Or to put it another way:
Have you noticed how many of your friends and family, coworkers and acquaintances are just determined to get rid of “that woman”, meaning Gillard – but if you ask them why, how little depth there is to their reasoning? Okay, you despise her, and blame her for wrecking the country, but why specifically?
Maybe you’ll hear –
- “Carbon tax”, but if you ask why, and they say “my energy bills”, and you ask them if they’ve checked which part of the increase has anything to do with the “carbon tax” and what compensation they received in tax cuts, they won’t have checked at all.
- “I’m paying more tax”, but they won’t actually have any figures, because if they’ve actually checked, they’d have noticed that, odds are, they’re paying less.
- “Cost of living”, and sure, that has indeed increased somewhat – housing costs, in particular – but if you ask them what government policy led to that, or what Abbott policy would improve the situation, they won’t be able to point to one.
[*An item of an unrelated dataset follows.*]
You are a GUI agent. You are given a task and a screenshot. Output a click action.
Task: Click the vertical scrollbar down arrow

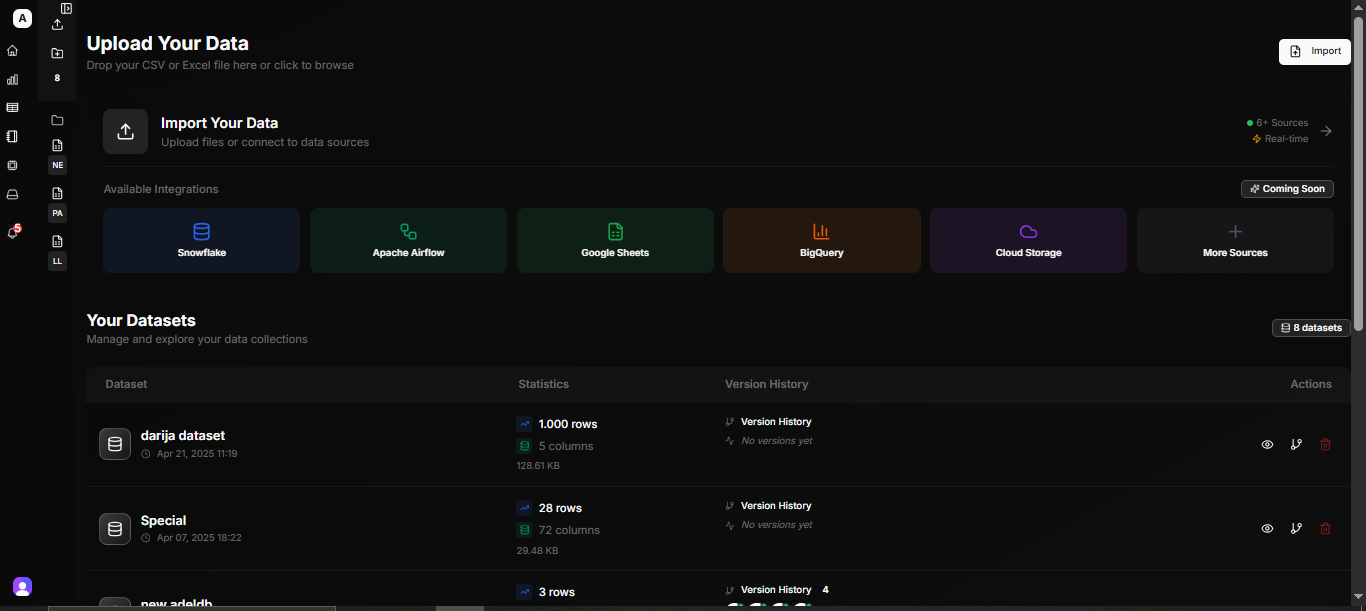point(1358,603)
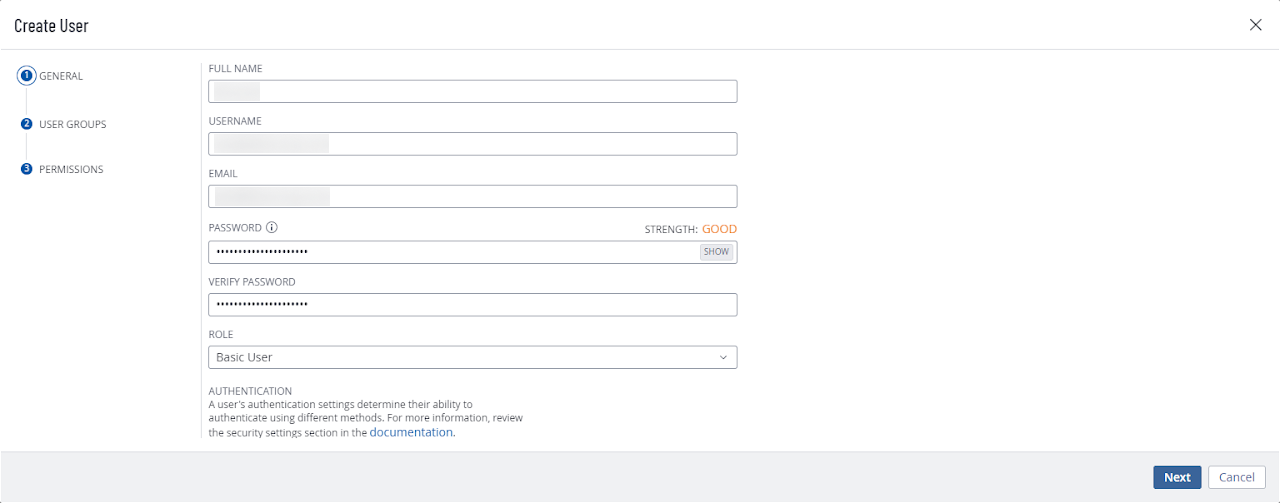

- “Boat people” – but if you ask what possible impact that has had on their lives and why they’re so concerned, they won’t have anything. How much is it costing the budget? Point out that we’re spending vastly more locking them up offshore (the Liberal policy the ALP has now adopted) than we would if we just processed them here, and there’s no response.
But questioning the shallowness of the above impressions, thoughts, feelings often results in a shutdown or hostility. Why? Because you’re questioning away an easy villain, an easy solution, the satisfaction of blaming someone else for every difficulty.
Because once that’s gone, what’s left? A challenging world with difficult decisions? Shut up and leave us with our fantasy!
We can deal with reality after September. And when we get Abbott, and things actually get worse, maybe we’ll be able to convince ourselves it’s someone else’s fault again.